島津MS製品のユーザー様の声を集めました。世界中の皆様からのメッセージをインタビュー形式でご紹介いたします。

George W. Hime, MS

George W. Hime, MS
Assistant Director of Toxicology
Miami-Dade Medical Examiner Dept, Toxicology Laboratory, USA

主な研究分野
法医毒物学

1. 島津製作所をお知りになったきっかけを教えてください。

これまでの島津の技術者,営業担当者や島津の装置を使って成功を収めているユーザーとのディスカッションを通じて,島津を知ることができました。
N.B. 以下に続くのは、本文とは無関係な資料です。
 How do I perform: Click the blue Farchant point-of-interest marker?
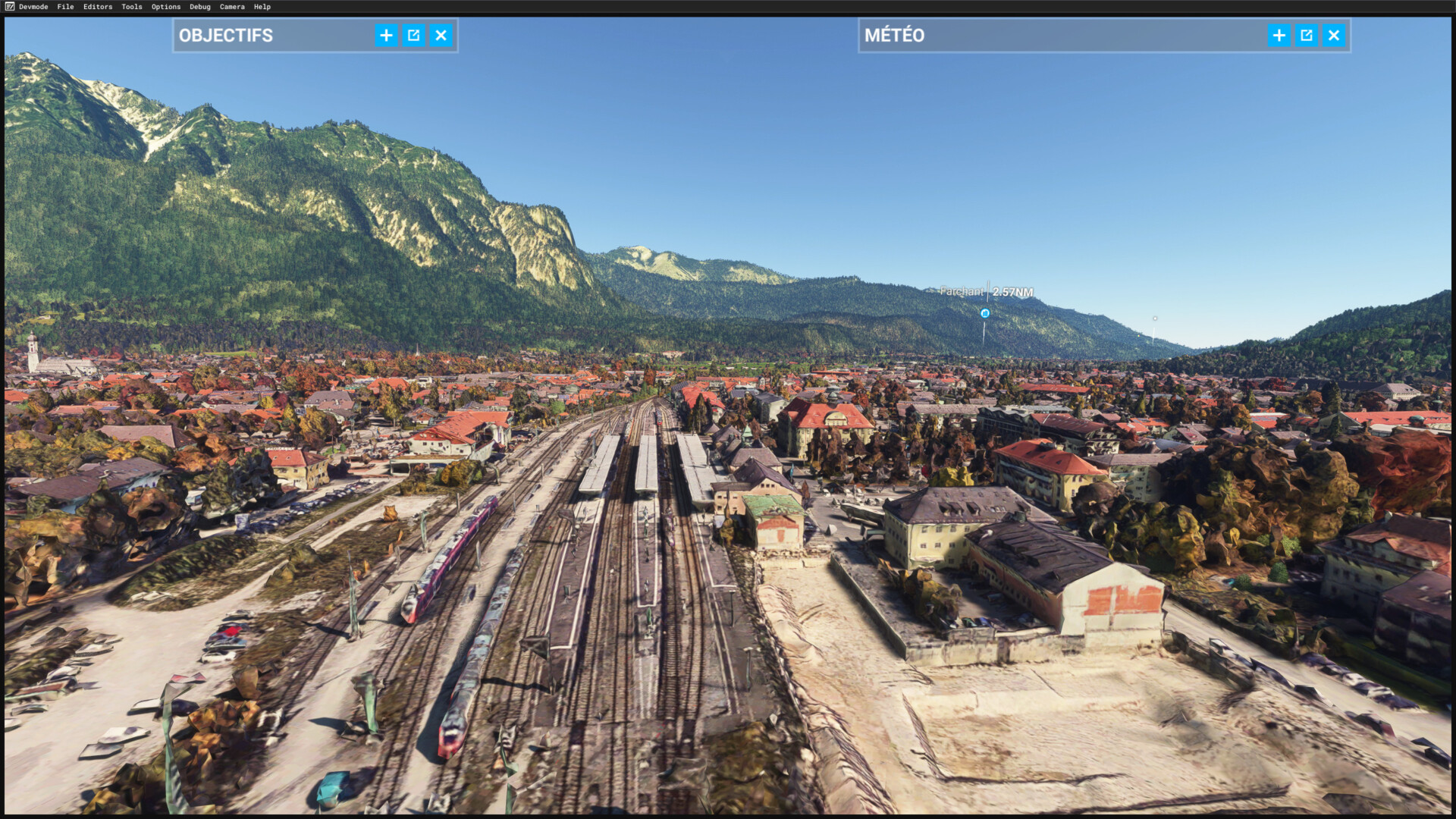(x=985, y=313)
2. ご自身の研究分野をご紹介ください。また,どういった用途で島津製作所の分析装置をご使用いただいていますか?

私の研究分野は法医毒物学です。我々の研究室は死因調査において検視官をサポートしており,高度な質量分析技術を用いた新しい試験方法の開発に注力しています。私たちは複雑な検死試料中の薬物やその他の毒物を同定・定量するために,LC-MS/MS,GC/MSおよびMS/MSを利用した斬新かつ創造的な方法を追求しています。要求を満たすために分析の精度と確実性を向上させることが我々の目標です。

3. 島津製作所の装置を採用いただいている理由をお聞かせください。

私たちのラボでは,ほとんどの主要ブランドのLC-MSおよびGC-MSを使用してきました。私たちは常に装置の性能,革新性,およびメーカーが提供するサポートにおいて最高の品質を求めています。島津の装置とサポートはまさに私たちの要求を満たしていると思います。

4. ご自身の研究分野における,質量分析技術の動向やトレンドについて教えてください。

私の研究分野では,生産性をキープしながら新しい技術を試すことに対するハードルが高いので,装置の応用が早くありませんでした。LC-MS/MS技術がその一例と言えます。現在,低濃度の新精神活性物質を確実に同定するために,LC-MS/MS技術にシフトする研究室が増えています。また,非常に低濃度の測定に対するニーズは,この技術の普及をさらに加速しました。過去10年間で新しい向精神薬が急増しました。そのため,ラボにはイノベーションの継続と,最高レベルの法医学基準を維持しながらQTOFなどを含む新しいLC-MS/MS技術を探索し続けることが求められます。この技術の進歩は,簡単なアプローチをとるのか,それともより厳しいアプローチをとるのかは,時が経てばわかるでしょう。

5. 島津製作所や質量分析技術の発展に関して,どのようなことを期待いただいているでしょうか。

もちろんイノベーションです。優れたエンジニアリングを利用し,操作の安定性と長期的な信頼性が提供されることを期待しています。データの収集と解析を支援するソフトウェアの改善も重要です。技術者に簡単な操作性を提供することと,分析を探索して最適化したい研究者に装置全体の制御を提供することとの間に,バランスがとれていることが理想的です。また,これまで以上に新しいアイディアと技術を用いて,より良いデータが得られ,ユーザーにより多くのオプションが提供されることを期待しています。